步骤3,将步骤2处理后得到的混合物加入第三预定体积的含有第三预定浓度乳化剂的水溶液中并进行大于2秒的超声处理或大于1分钟的搅拌。
该步骤将步骤2得到的混合物加入到乳化剂水溶液中继续超声或搅拌纳米化。
在本发明中,乳化剂水溶液为聚乙烯醇(PVA)水溶液,第三预定体积为5mL,第三预定浓度为20mg/mL。第三预定体积根据其与第二预定体积的比例进行调整。在本发明中,第二预定体积与第三预定体积之的范围为1:1.1-1:1000进行设定,优先地可以为2:5。在具体实施过程中为了控制纳米粒子的尺寸,可以对第二预定体积和第三预定体积之比进行调整。
同样地,本步骤的超声时间或搅拌时间、乳化剂水溶液的体积以及浓度的取值根据,均为了得到尺寸大小合适的纳米粒。

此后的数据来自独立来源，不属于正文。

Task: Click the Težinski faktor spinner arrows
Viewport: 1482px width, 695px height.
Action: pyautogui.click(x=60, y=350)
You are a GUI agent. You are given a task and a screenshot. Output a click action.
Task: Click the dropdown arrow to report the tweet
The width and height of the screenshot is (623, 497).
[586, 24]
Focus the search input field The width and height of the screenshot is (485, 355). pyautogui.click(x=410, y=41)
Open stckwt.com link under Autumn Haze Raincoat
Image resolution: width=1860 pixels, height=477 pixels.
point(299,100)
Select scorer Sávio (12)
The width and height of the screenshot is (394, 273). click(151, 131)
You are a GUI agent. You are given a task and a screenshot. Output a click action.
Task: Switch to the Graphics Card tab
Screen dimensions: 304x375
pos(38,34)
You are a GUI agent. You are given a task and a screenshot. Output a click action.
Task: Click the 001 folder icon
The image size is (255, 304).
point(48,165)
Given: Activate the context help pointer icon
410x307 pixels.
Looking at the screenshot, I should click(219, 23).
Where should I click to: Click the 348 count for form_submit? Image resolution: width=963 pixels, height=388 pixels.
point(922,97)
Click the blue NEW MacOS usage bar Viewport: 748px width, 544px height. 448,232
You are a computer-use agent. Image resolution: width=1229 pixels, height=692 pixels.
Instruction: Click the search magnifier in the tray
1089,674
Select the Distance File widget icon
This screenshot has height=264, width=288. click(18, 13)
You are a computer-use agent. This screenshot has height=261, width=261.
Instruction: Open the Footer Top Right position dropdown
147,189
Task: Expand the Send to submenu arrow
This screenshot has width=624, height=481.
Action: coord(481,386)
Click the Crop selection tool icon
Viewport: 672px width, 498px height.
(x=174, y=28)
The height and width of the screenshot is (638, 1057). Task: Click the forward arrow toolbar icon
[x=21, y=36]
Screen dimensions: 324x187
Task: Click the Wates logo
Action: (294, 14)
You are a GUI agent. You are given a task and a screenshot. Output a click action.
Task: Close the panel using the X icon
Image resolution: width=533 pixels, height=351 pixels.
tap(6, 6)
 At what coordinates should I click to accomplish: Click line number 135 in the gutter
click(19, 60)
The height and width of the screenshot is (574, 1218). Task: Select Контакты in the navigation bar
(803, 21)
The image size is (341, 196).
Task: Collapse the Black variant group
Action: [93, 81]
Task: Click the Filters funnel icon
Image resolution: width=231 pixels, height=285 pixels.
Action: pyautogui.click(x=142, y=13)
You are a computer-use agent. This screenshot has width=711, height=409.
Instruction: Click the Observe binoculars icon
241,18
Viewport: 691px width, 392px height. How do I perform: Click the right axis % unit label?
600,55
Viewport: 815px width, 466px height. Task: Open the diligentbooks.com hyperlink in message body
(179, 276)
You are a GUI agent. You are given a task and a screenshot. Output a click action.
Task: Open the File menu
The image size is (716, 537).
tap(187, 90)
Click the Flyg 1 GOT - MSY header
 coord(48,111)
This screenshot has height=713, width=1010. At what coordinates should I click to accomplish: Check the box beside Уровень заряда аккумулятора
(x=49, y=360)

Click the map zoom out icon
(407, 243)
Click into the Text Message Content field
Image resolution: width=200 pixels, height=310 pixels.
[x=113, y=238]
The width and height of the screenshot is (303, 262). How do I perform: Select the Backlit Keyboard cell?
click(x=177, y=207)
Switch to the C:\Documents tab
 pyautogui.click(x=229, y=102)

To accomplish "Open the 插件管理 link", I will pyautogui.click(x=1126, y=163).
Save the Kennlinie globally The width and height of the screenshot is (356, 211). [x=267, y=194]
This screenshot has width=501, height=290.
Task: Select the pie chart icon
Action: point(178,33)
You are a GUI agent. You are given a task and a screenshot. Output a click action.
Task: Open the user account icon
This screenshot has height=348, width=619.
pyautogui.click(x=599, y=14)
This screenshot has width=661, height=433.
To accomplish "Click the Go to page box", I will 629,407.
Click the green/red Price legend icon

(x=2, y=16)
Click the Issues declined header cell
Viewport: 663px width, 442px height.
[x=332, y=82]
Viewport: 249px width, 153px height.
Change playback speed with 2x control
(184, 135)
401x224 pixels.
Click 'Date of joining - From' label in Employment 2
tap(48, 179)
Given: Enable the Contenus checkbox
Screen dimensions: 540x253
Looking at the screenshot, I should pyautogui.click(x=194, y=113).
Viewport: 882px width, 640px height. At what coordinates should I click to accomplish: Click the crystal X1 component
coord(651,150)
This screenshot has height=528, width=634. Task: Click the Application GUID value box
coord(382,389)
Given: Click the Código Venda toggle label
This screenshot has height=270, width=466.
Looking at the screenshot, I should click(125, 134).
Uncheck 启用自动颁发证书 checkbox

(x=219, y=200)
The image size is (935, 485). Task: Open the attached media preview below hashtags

步骤4,将步骤3处理后得到的液体加入第四预定体积的第四预定浓度的乳化剂水溶液中,并进行搅拌直至满足预定搅拌条件。
本步骤中,乳化剂水溶液依然为PVA,第四预定体积为大于50mL,
第四预定浓度为5mg/mL,第四预定浓度的选择,以得到尺寸大小合适的纳米粒为依据。第四预定体积的选择依据第三预定体积与第四预定体积之比决定。在本发明中,第三预定体积与第三预定体积之比为范围为1:1.5-1:2000,优先地为1:10。在具体实施过程中为了控制纳米粒子的尺寸可以对第三预定体积和第四预定体积之比进行调整。
在本发明中,本步骤的预定搅拌条件为直至有机溶剂挥发完成,也即步骤1中的二氯甲烷挥发完成。
步骤5,将步骤4处理满足预定搅拌条件的混合液在以大于100RPM的转速进行大于1分钟的离心后,去除上清液,并将剩下的沉淀物重新混悬于第五预定体积的第五预定浓度的含有冻干保护剂的水溶液中或者第六预定体积的PBS(或生理盐水)中。
在本发明一些实施方案中,步骤5所得沉淀重新混悬于第六预定体积的PBS(或生理盐水)中时不需要冻干,可直接进行后续纳米粒子表面吸附癌细胞裂解物的相关实验。
在本发明一些实施方案中,步骤5所得沉淀重新混悬于含有冻干保护剂的水溶液中时需进行冷冻干燥,再冷冻干燥以后再进行后续纳米粒子表面吸附癌细胞裂解物的相关实验。
在本发明中,所述冻干保护剂选用海藻糖(Trehalose)。
在本发明中,该步骤的冻干保护剂的第五预定体积为20mL,第五预定浓度为质量百分比4%,之所以如此设定,是为了在后续进行冷冻干燥中不影响冻干效果。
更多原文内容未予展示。